--- Do this ---
Gather every line in the records below that contains the word "agent" and copy each one out. Case counts.

---

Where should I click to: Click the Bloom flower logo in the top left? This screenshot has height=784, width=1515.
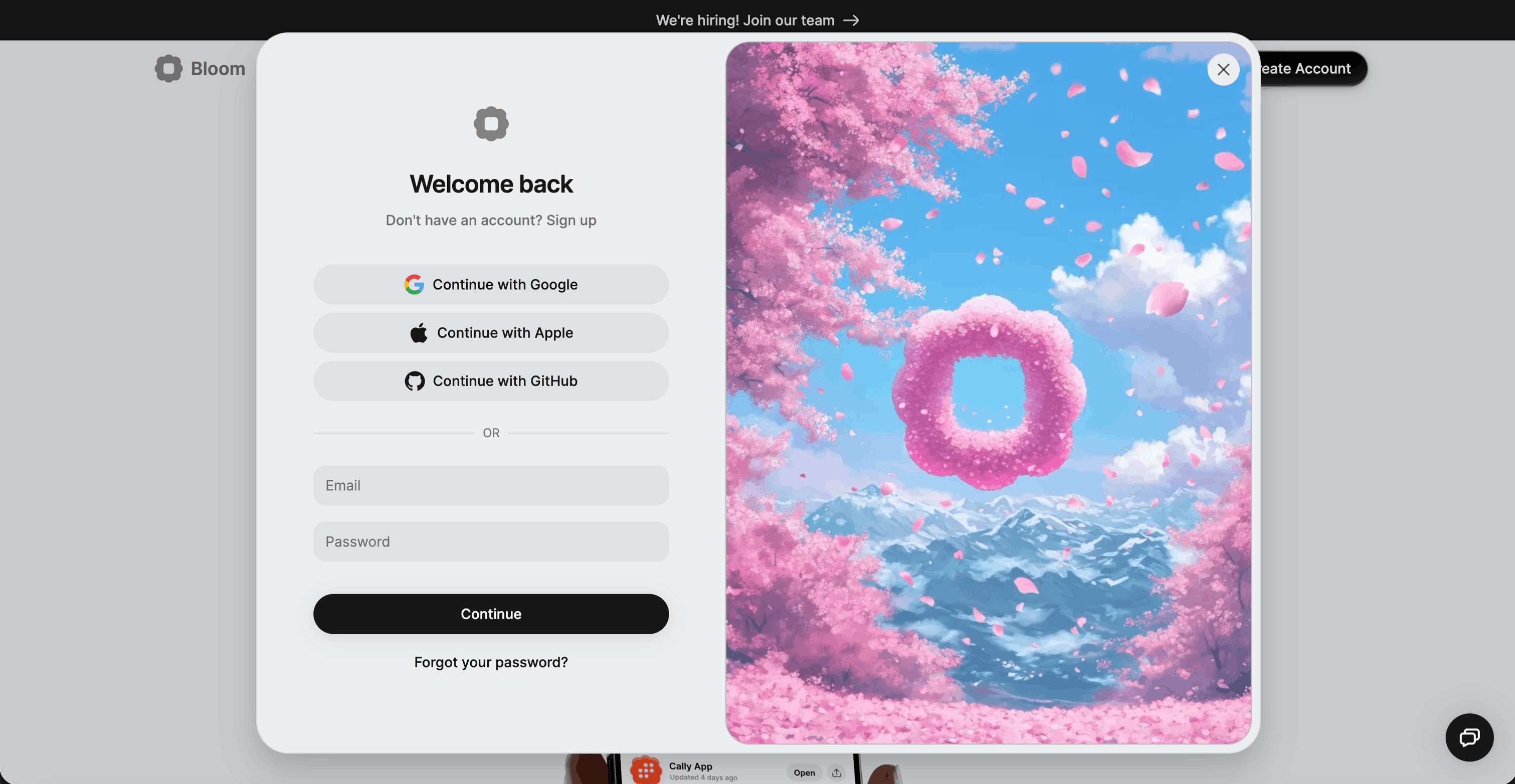click(168, 68)
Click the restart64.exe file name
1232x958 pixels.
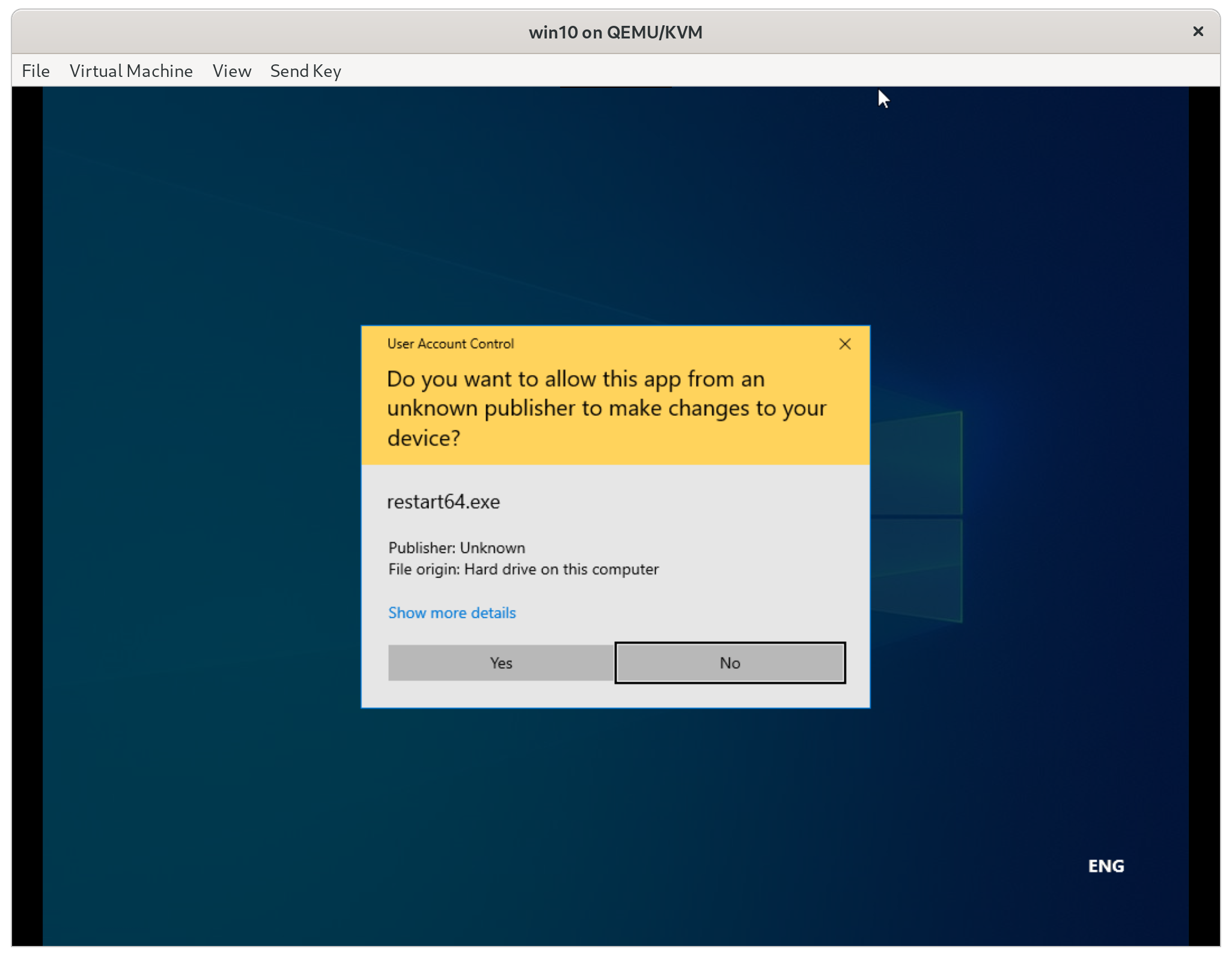pyautogui.click(x=444, y=501)
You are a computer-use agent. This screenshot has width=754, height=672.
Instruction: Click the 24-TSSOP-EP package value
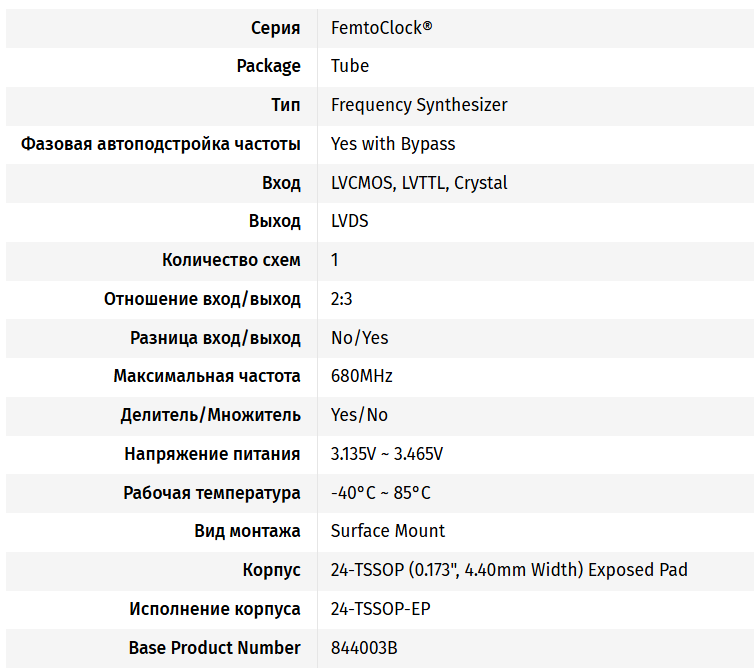pyautogui.click(x=381, y=609)
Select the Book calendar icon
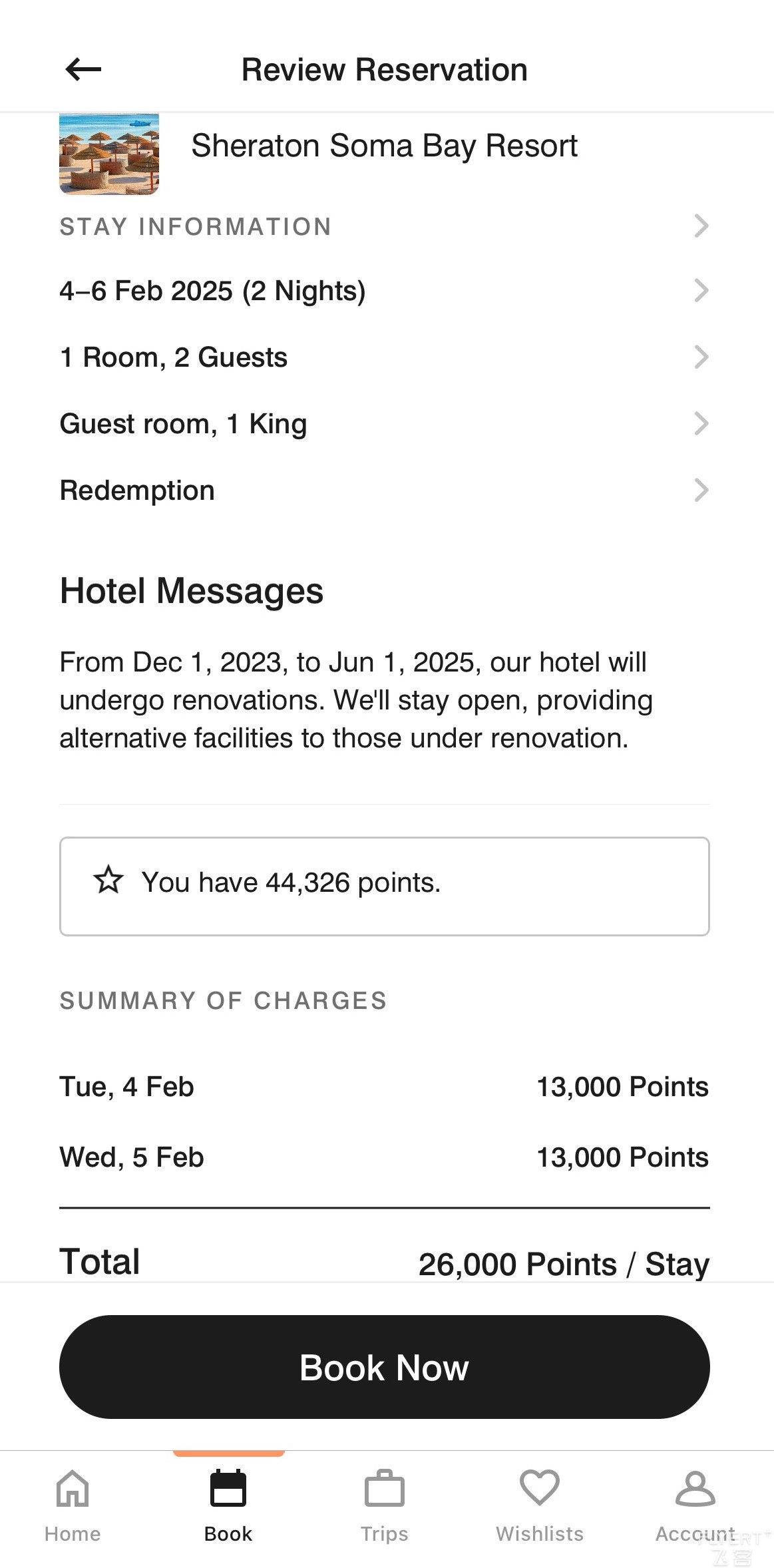 pos(228,1488)
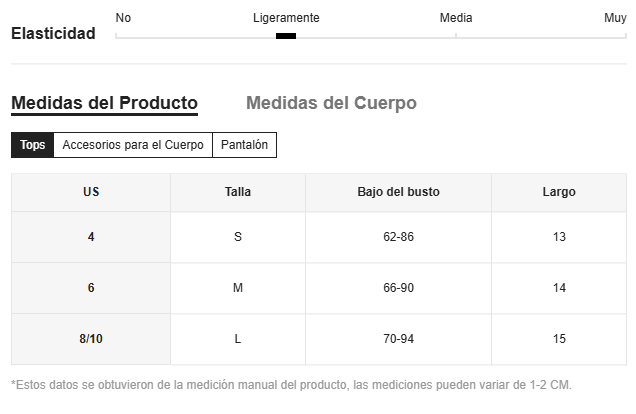636x414 pixels.
Task: Click the US column header
Action: (91, 192)
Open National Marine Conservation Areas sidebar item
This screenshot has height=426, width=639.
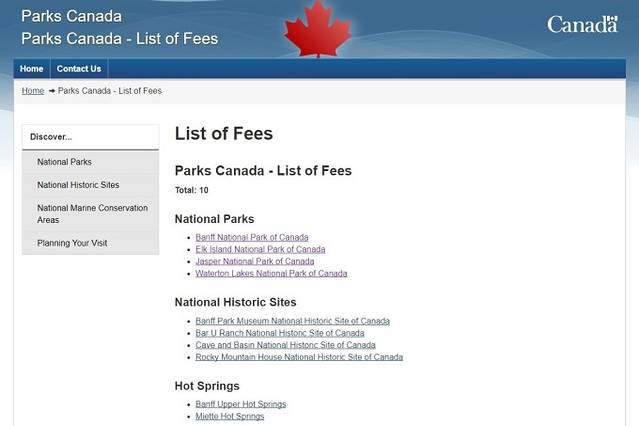[91, 214]
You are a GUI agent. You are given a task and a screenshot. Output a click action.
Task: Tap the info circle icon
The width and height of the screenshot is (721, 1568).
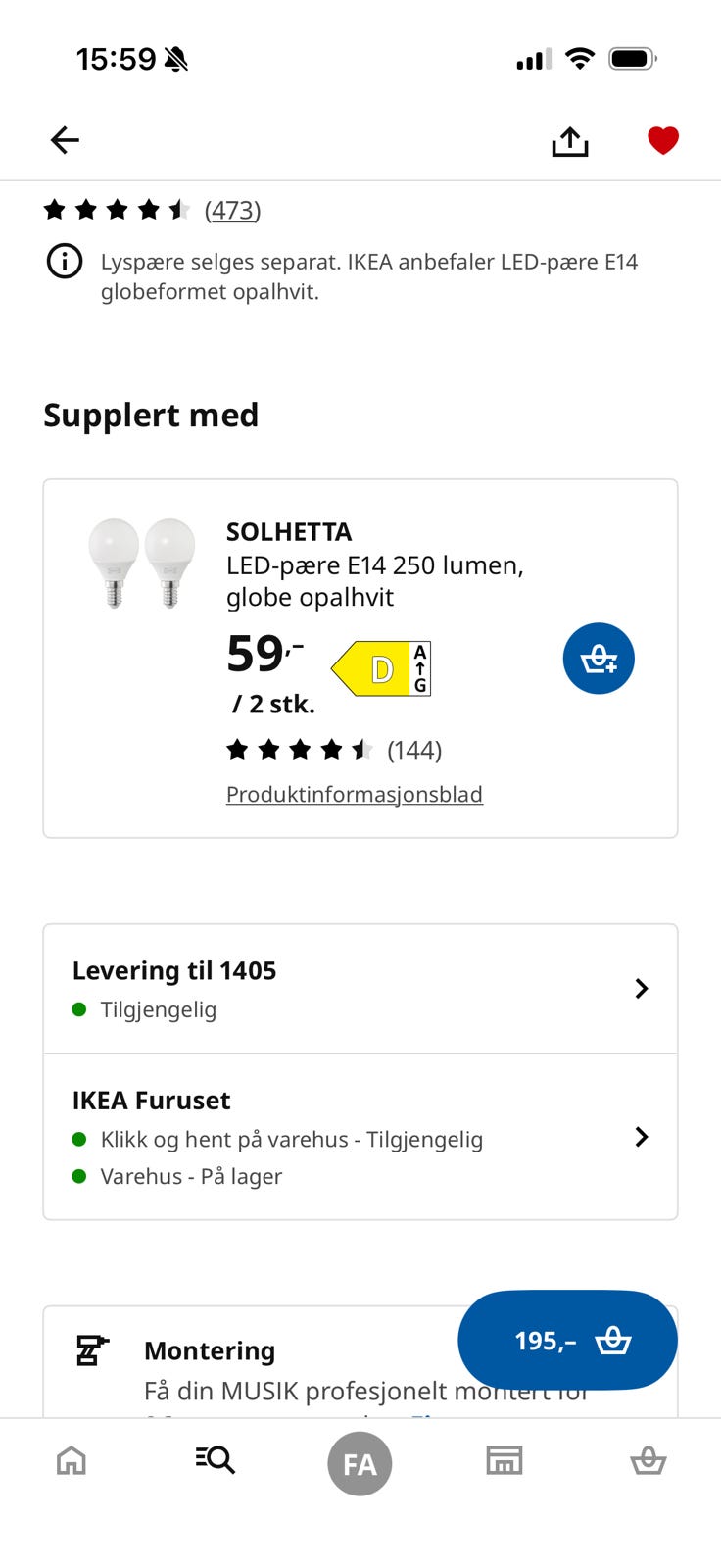65,262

---

--- Completed task ---
You are a computer-use agent. This screenshot has width=754, height=672.
You are a GUI agent. You are given a task and a screenshot. Output a click action.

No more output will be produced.